(RECORDS FOR THE TASK begins)

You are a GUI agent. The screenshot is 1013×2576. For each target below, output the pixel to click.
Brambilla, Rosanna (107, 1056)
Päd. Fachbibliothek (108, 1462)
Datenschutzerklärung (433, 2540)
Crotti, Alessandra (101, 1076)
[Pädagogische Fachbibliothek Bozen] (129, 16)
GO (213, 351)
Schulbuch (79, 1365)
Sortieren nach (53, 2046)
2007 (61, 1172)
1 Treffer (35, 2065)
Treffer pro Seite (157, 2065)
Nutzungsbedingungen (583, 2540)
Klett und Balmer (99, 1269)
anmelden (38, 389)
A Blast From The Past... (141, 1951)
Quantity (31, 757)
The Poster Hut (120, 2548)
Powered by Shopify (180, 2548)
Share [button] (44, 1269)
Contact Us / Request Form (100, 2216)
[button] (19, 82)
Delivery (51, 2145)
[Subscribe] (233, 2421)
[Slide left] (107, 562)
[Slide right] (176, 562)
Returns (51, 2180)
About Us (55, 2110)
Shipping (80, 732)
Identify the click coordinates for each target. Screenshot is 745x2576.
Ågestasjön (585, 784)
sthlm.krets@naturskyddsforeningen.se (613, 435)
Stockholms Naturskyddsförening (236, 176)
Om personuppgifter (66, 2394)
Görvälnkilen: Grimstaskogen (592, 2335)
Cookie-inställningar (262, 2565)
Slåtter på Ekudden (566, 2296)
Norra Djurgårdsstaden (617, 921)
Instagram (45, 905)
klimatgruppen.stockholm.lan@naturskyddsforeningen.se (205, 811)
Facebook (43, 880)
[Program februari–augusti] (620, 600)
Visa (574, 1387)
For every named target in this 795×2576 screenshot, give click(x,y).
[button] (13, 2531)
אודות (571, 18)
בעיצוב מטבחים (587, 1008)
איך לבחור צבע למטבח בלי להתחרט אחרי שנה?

(RECORDS FOR THE TASK ends)

— WORK REQUEST —
An exact, complete copy of the lines above from the one with "Görvälnkilen: Grimstaskogen (592, 2335)" through the one with "Visa (574, 1387)" is the whole answer.

— RESULT —
Görvälnkilen: Grimstaskogen (592, 2335)
Cookie-inställningar (262, 2565)
Slåtter på Ekudden (566, 2296)
Norra Djurgårdsstaden (617, 921)
Instagram (45, 905)
klimatgruppen.stockholm.lan@naturskyddsforeningen.se (205, 811)
Facebook (43, 880)
[Program februari–augusti] (620, 600)
Visa (574, 1387)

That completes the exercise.